2010年1月4日月曜日

「救い主の誕生」 (ルカ福音書2:1-20)12月20日クリスマス礼拝説教

 ルカ福音書2章の降誕物語は、ローマ皇帝の支配があったことを告げている。3章ではイエスが「およそ30歳」になっているが、支配者たちの顔ぶれは変わっても、民衆の暮らしを圧迫する支配構造に変化はなかったことが分かる。

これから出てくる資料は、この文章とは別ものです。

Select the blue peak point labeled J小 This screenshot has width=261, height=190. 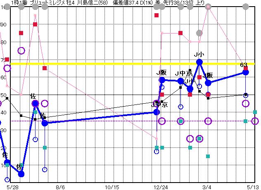(x=199, y=62)
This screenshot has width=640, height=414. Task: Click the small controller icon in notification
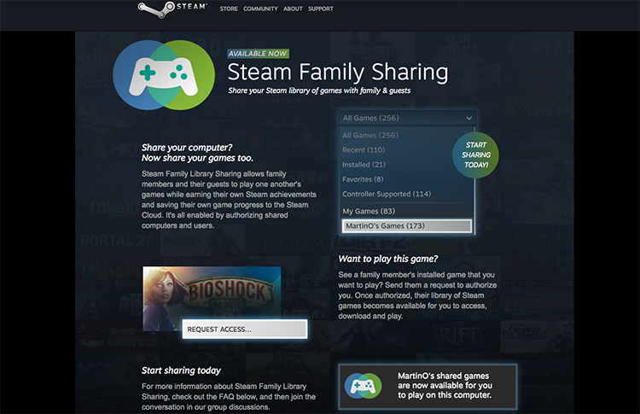363,386
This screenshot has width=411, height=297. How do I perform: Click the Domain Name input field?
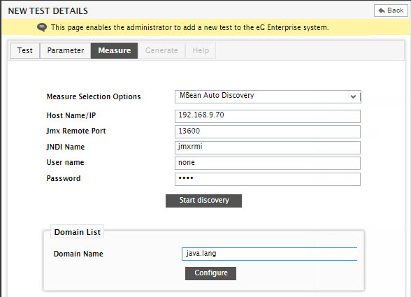click(x=270, y=254)

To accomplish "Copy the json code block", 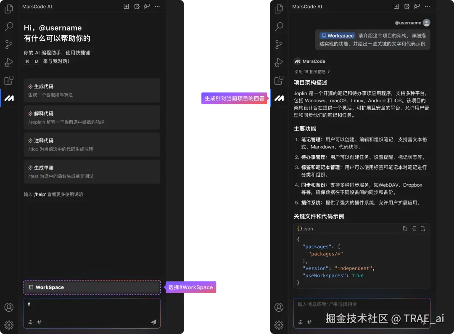I will tap(404, 228).
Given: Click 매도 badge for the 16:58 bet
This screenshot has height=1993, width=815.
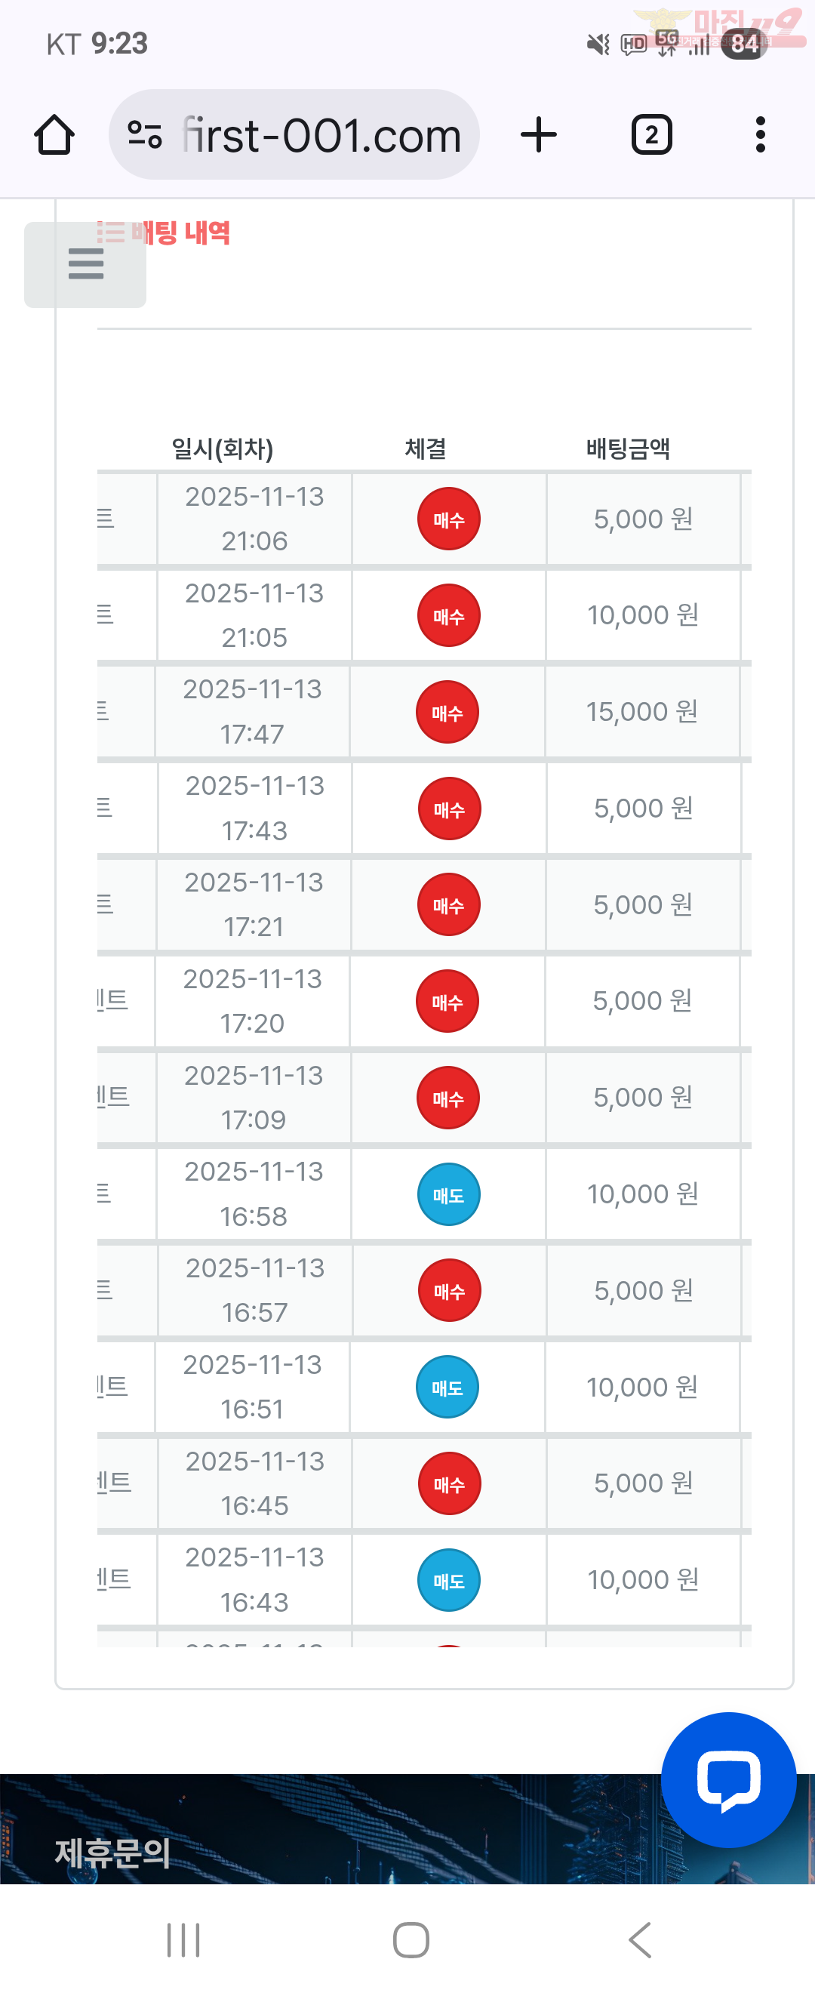Looking at the screenshot, I should click(x=448, y=1194).
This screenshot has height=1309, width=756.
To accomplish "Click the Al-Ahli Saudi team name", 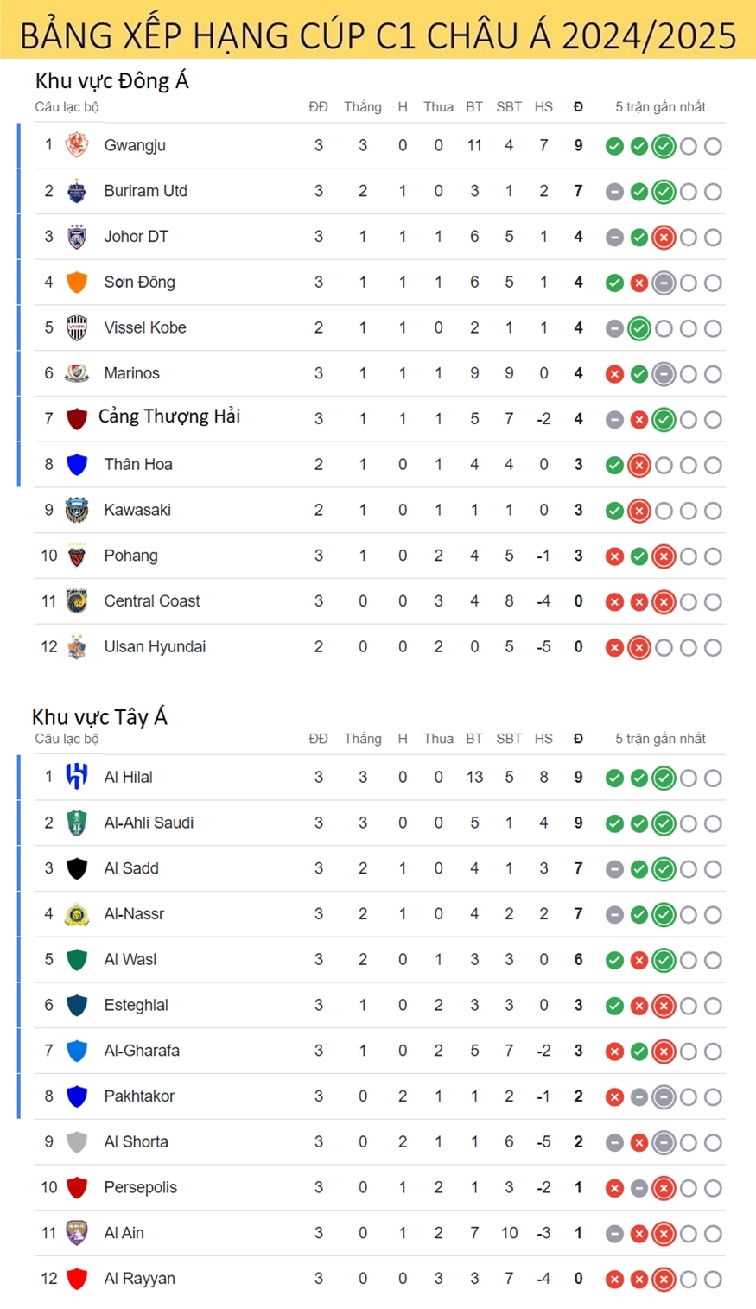I will (149, 823).
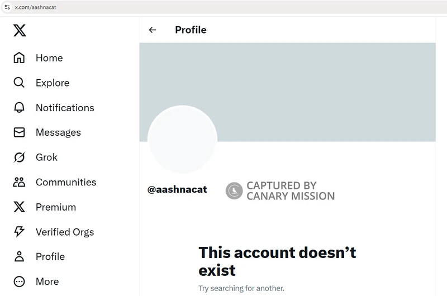Click the Home house icon
The image size is (447, 296).
pyautogui.click(x=20, y=58)
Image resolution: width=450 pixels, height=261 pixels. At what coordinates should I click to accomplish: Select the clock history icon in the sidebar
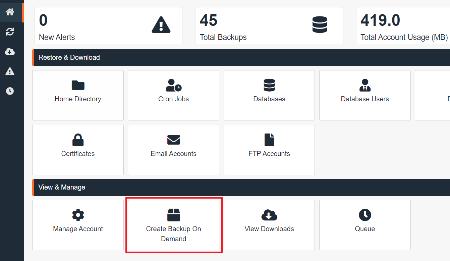click(9, 91)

  降誕物語は神からの救い主が馬小屋で誕生したと書いている。作者は意図もなく、こんな書き方をしているのではない。なぜならば当時、ローマ皇帝を「救い主」「神の子」「主なる神」と呼ぶ皇帝崇拝が強制されていたのであり、ルカは皇帝と正反対の姿で来られた救い主の誕生を描いているからである。幼子が飼い葉桶で眠っている光景は、神がこの世を支配する暗闇を照らす新しい光を投じられたことを象徴的に示している。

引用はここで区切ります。